Changelog entry (a user-readable short description of the changes that goes into CHANGELOG.md):

Add role-based access to Glue catalog. Use settings aws_role_arn and, optionally, aws_role_session_name. (ClickHouse#90825 by @antonio2368)

CI/CD Options

Exclude tests:

Regression jobs to run:

Add role-based access to Glue catalog

github-actions · 2026-02-18T15:59:02Z

Workflow [PR], commit [d81516c]

Selfeer · 2026-02-20T16:42:23Z

Integration Test Failure

All 12 test_database_glue tests fail during fixture setup, before any test logic runs.

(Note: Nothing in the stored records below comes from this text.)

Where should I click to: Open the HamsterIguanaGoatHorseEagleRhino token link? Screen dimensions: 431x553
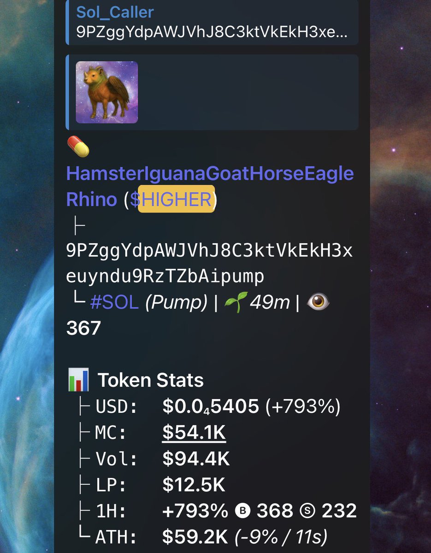(x=210, y=187)
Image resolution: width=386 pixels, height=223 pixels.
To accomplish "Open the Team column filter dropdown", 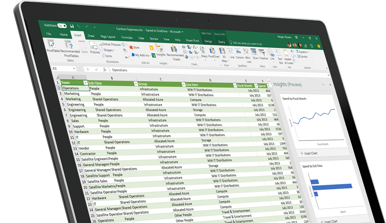I will click(85, 83).
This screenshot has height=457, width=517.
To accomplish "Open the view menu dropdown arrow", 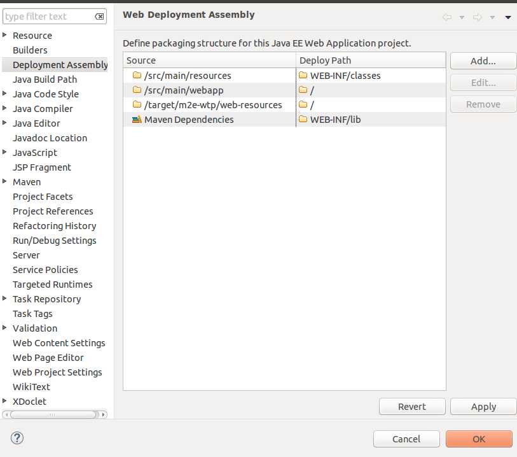I will pyautogui.click(x=508, y=17).
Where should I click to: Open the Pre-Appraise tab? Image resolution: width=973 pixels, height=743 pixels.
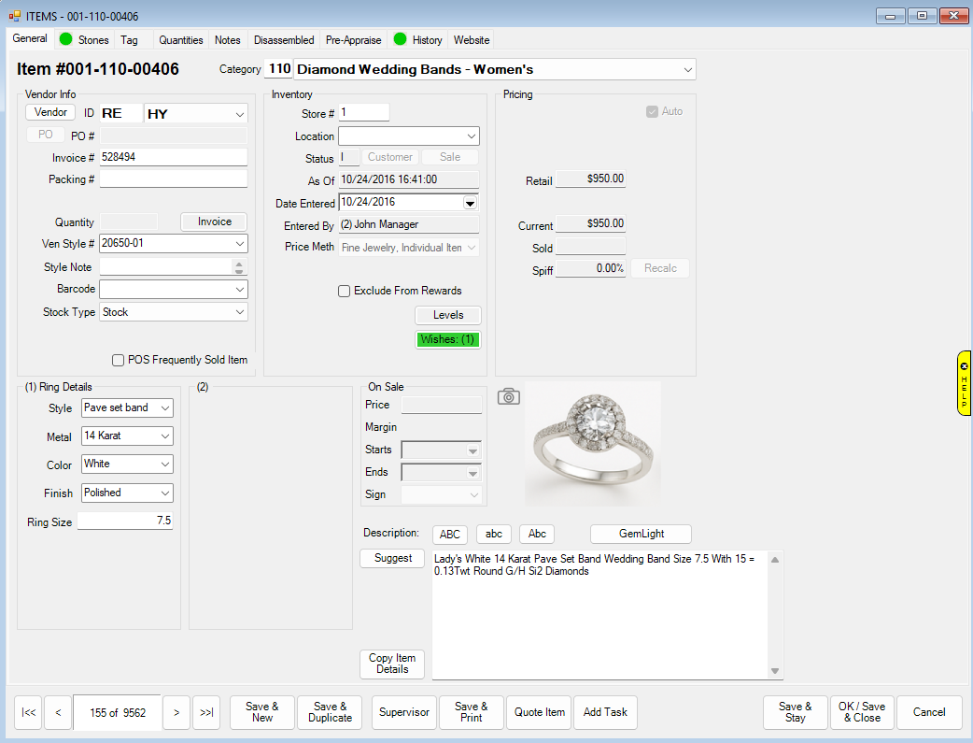click(x=353, y=40)
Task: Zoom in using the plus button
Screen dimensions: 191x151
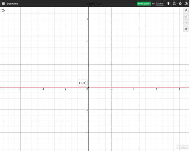Action: 186,17
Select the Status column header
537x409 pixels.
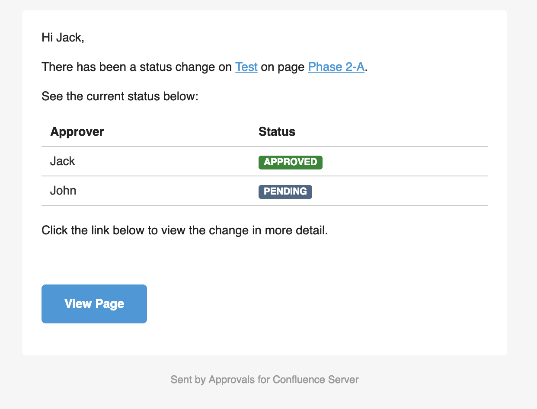(x=277, y=132)
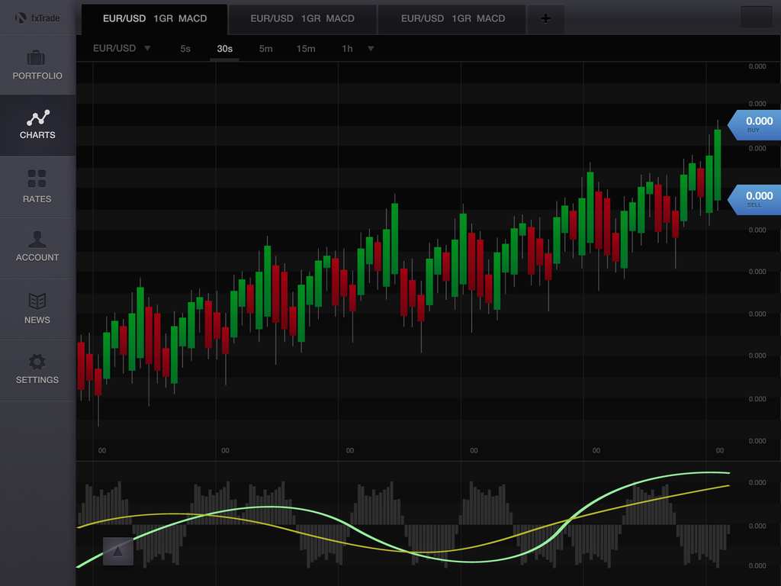This screenshot has height=586, width=781.
Task: Open the EUR/USD currency pair dropdown
Action: (x=122, y=48)
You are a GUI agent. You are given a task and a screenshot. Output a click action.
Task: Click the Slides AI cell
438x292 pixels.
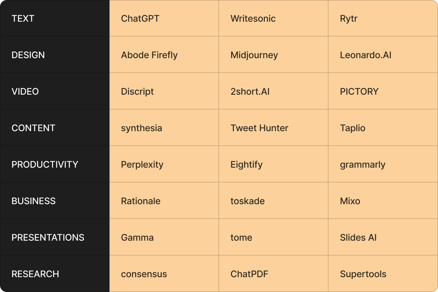(x=383, y=237)
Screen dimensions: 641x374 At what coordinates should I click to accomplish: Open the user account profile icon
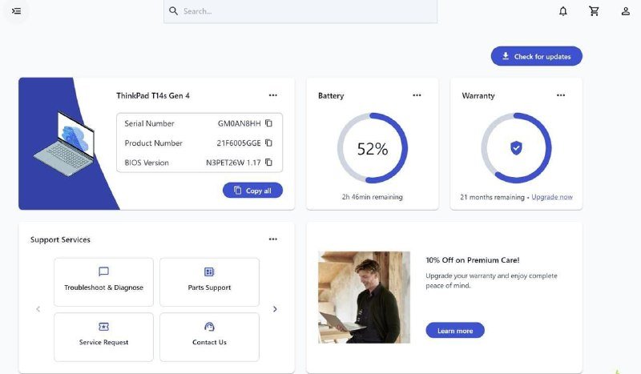626,11
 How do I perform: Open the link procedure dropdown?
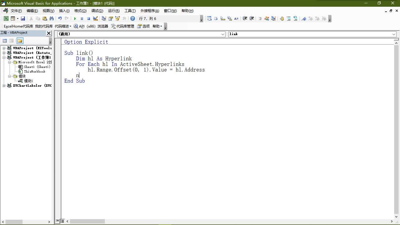click(x=394, y=34)
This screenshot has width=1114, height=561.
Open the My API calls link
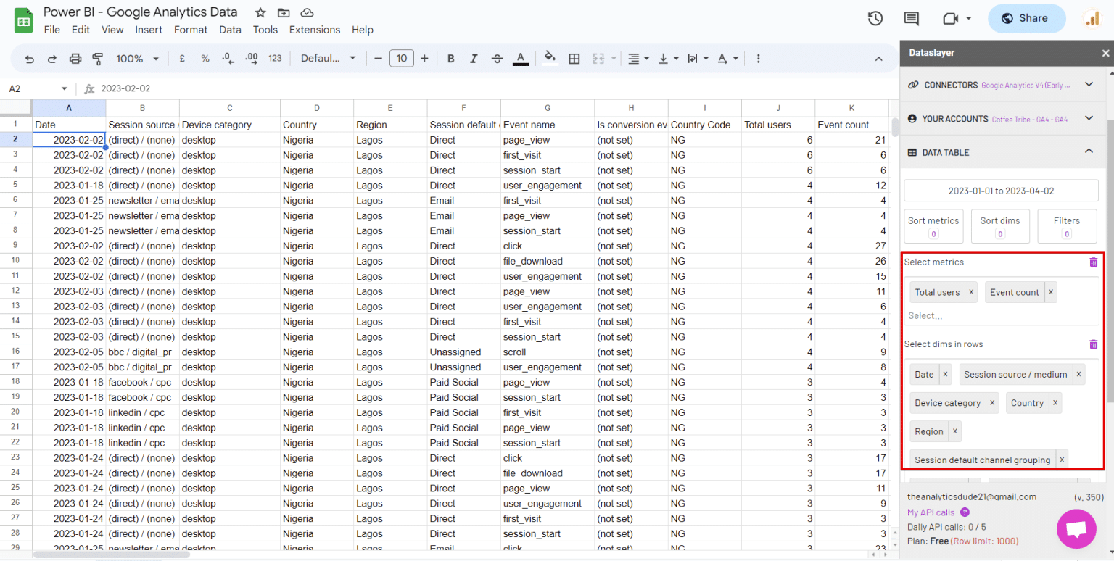pyautogui.click(x=931, y=512)
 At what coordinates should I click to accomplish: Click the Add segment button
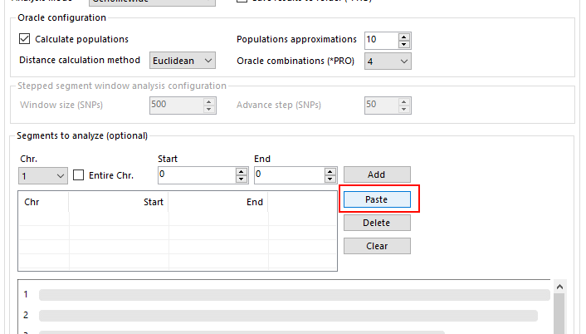click(376, 174)
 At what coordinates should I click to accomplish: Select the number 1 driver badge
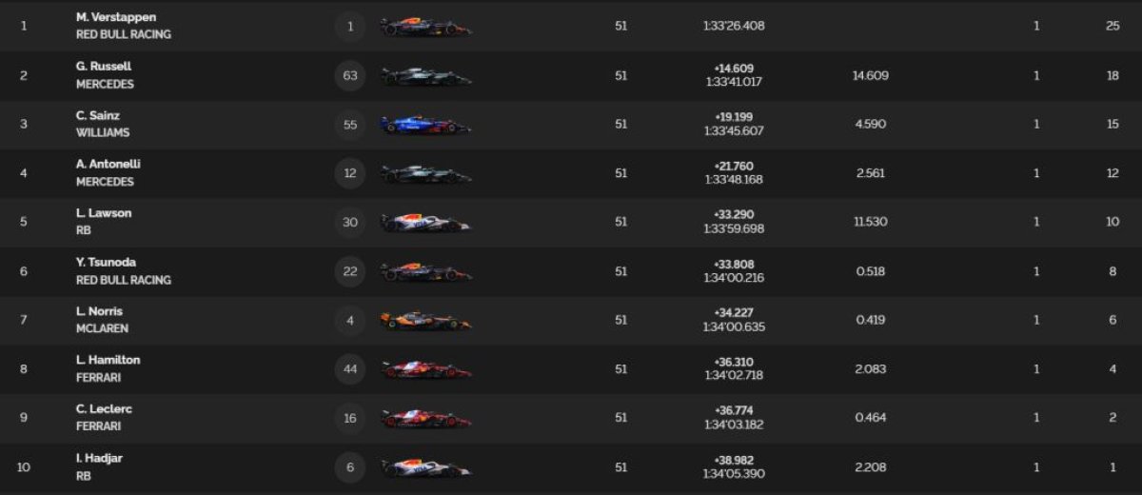coord(350,27)
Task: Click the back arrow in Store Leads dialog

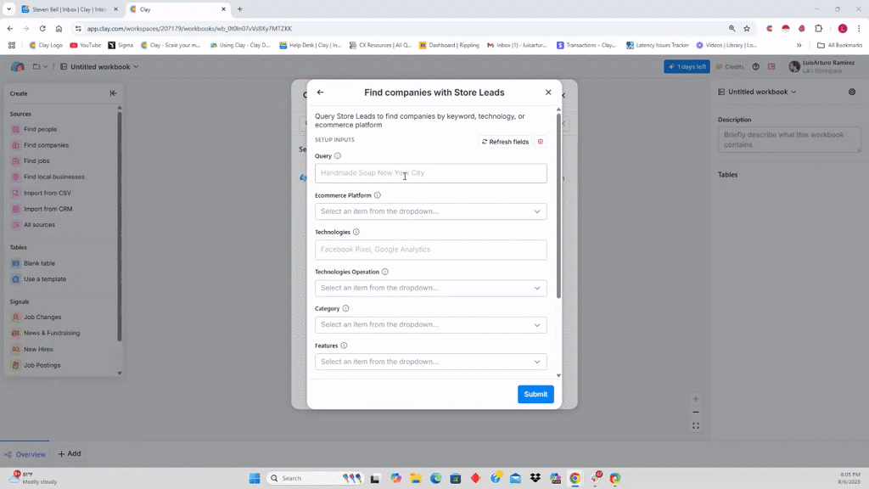Action: coord(320,93)
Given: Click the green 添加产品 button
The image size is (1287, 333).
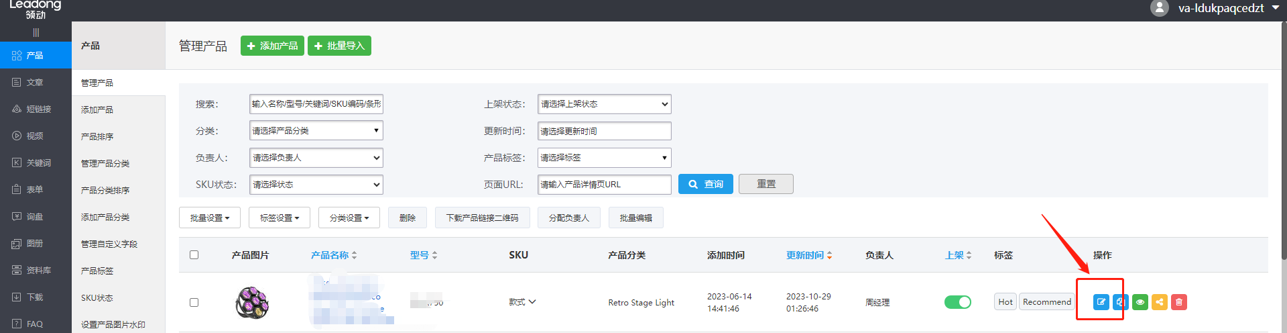Looking at the screenshot, I should click(272, 46).
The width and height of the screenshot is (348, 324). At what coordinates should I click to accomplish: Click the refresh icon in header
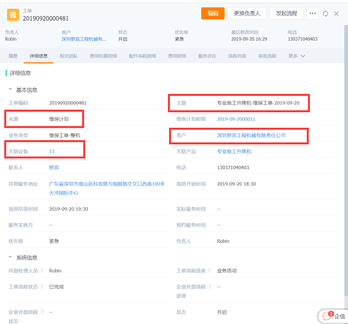point(325,14)
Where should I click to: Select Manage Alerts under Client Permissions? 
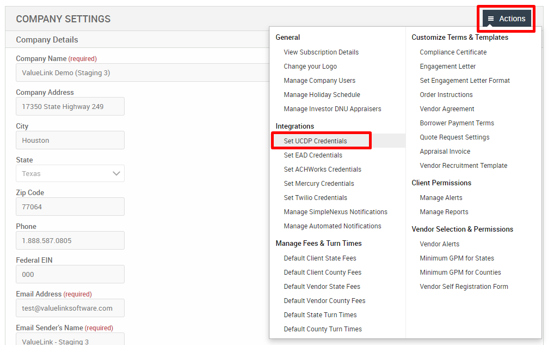click(442, 197)
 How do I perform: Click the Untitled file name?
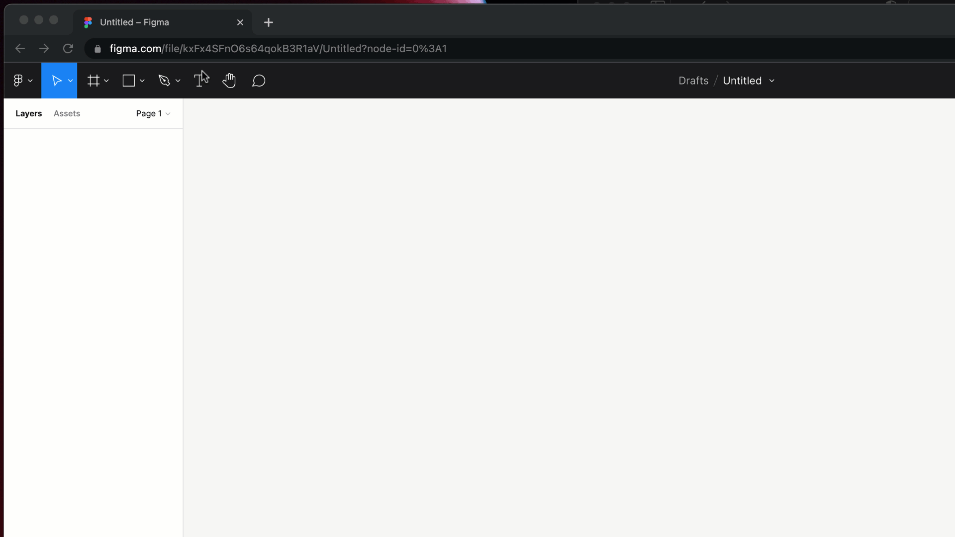click(x=742, y=80)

The 1 other failure (test_storage_s3_queue::test_list_and_delete_race) is unrelated and flaky.

Root Cause

The new run_s3_mocks() function added in this PR passes a 4-tuple to start_mock_servers():

start_mock_servers(
    started_cluster, script_dir,
    [("mock_sts.py", "sts.us-east-1.amazonaws.com", "80", args)],  # 4 elements
)

But helpers/mock_servers.py on the antalya-25.8 branch only supports 3-tuples:

for server_name, container, port in mocks:  # ValueError: too many values to unpack

The upstream repo has an updated mock_servers.py that accepts the 4th args element, but that change was not included in the backport.

Traceback

test_database_glue/test.py:280 → run_s3_mocks(cluster)
test_database_glue/test.py:39  → start_mock_servers(...)
helpers/mock_servers.py:23     → ValueError: too many values to unpack (expected 3)

Impact

This is directly caused by this PR. Since the fixture crashes, all 12 test_database_glue tests (both existing and the new test_sts_smoke) fail without executing.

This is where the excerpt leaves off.